====== DATA FOR THIS TASK
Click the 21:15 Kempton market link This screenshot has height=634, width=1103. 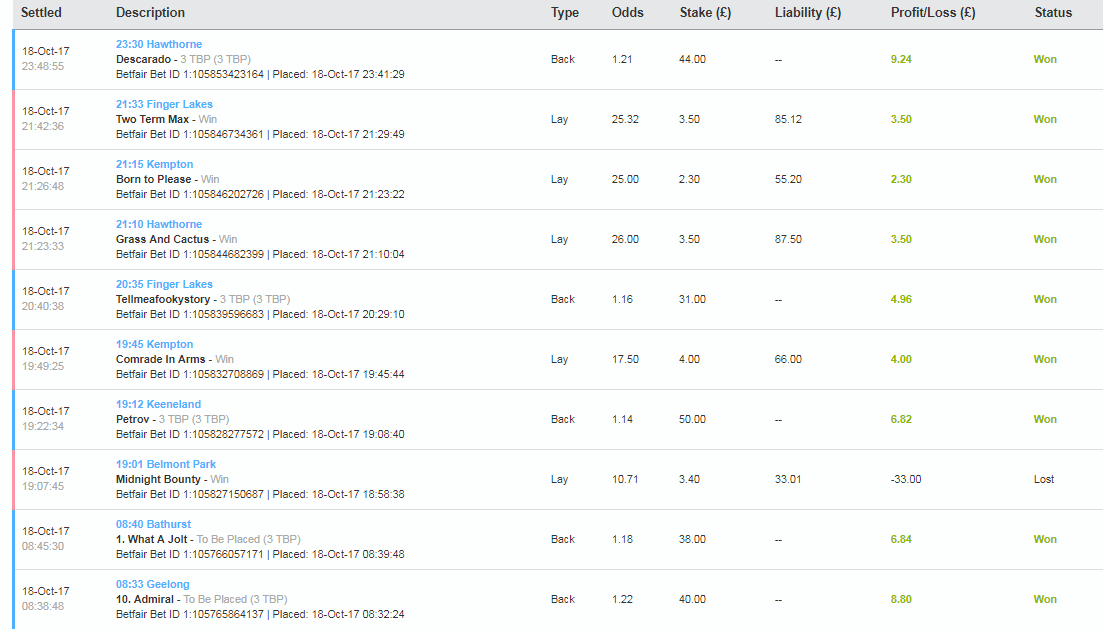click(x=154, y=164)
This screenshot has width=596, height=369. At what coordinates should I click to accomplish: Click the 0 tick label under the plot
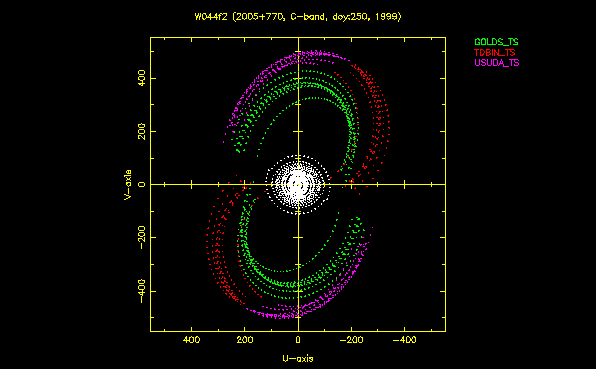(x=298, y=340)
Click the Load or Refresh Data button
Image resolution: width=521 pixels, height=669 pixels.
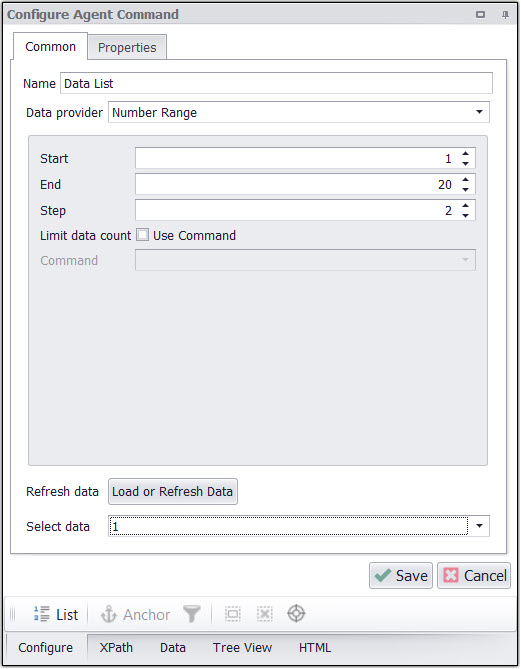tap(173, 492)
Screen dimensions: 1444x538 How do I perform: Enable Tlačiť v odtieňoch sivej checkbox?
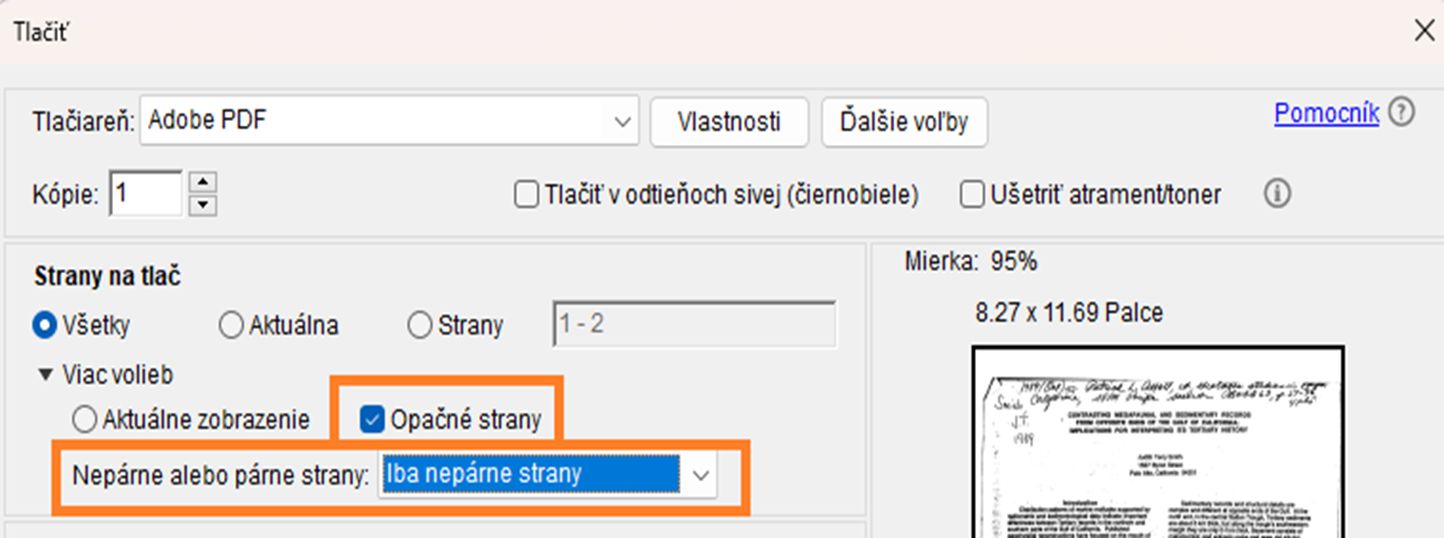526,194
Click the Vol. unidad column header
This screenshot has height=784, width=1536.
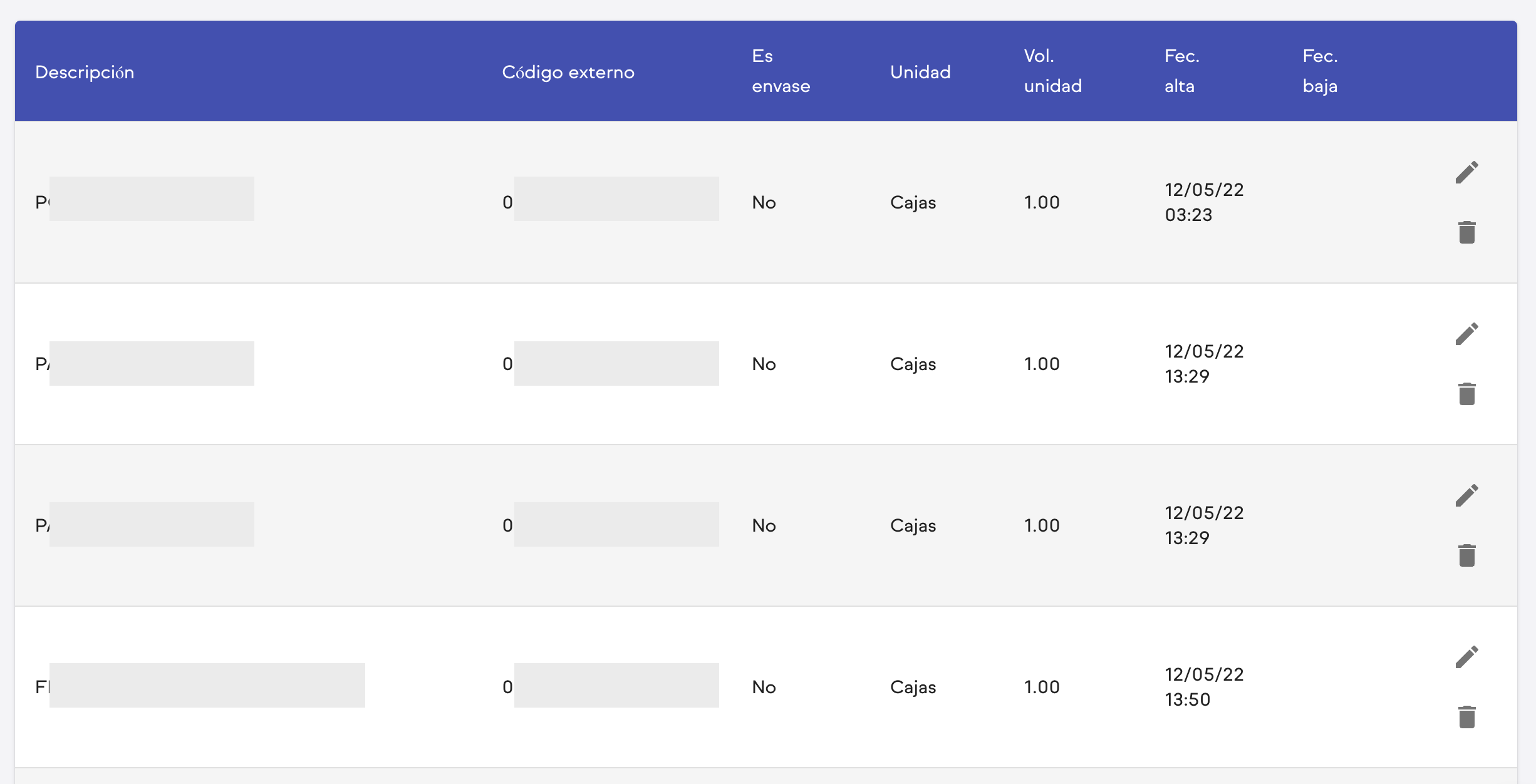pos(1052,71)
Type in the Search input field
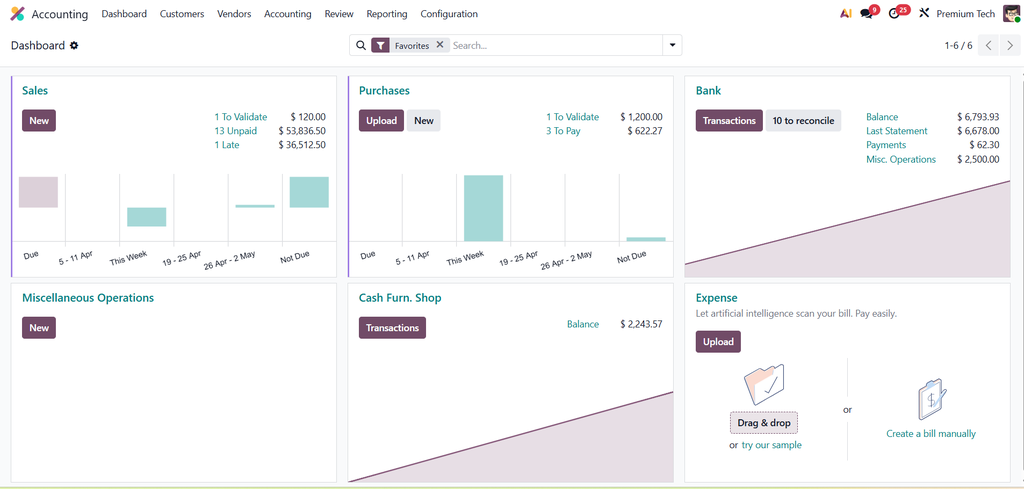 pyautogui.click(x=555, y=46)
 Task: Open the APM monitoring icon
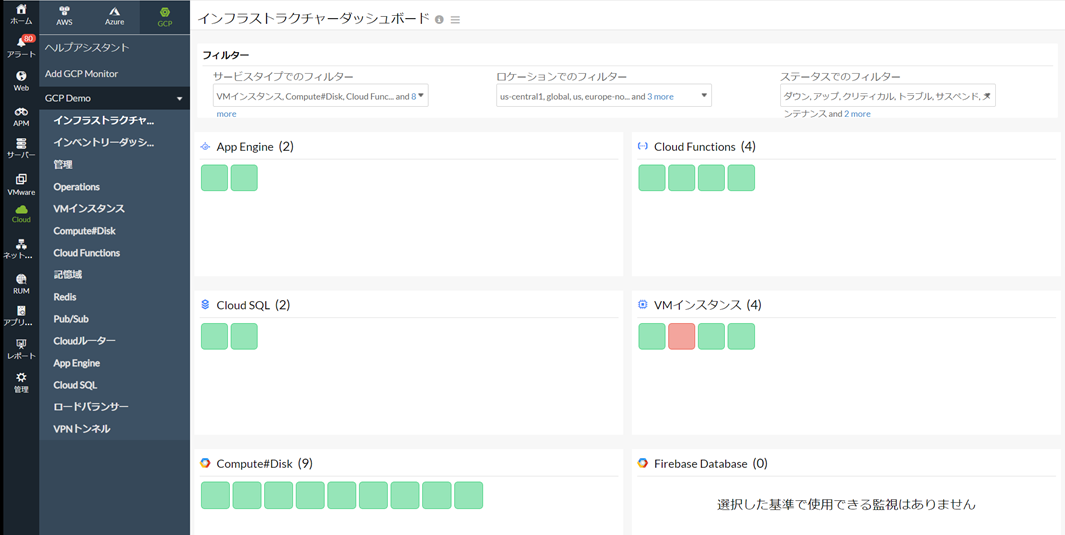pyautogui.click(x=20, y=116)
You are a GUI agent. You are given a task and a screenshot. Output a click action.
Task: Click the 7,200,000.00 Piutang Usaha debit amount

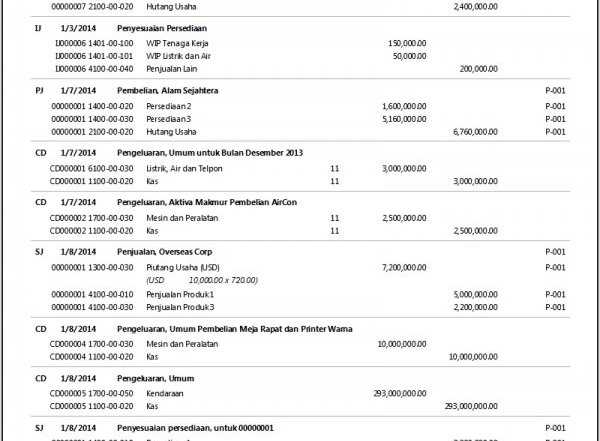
============
**YOUR GOAL:**
Leaving all pictures aside, print exactly the lines from the one that contains "Image resolution: width=521" through the last line of the data above, inclusive.

**SOLUTION FOR THIS TASK:**
Image resolution: width=521 pixels, height=669 pixels.
tap(173, 492)
Screen dimensions: 1444x538 How do I perform: Enable Tlačiť v odtieňoch sivej checkbox?
526,194
Click the Vol. unidad column header
This screenshot has height=784, width=1536.
pos(1052,71)
Type in the Search input field
 pyautogui.click(x=555, y=46)
 Task: Open the APM monitoring icon
pyautogui.click(x=20, y=116)
You are a GUI agent. You are given a task and a screenshot. Output a click action.
Task: Click the 7,200,000.00 Piutang Usaha debit amount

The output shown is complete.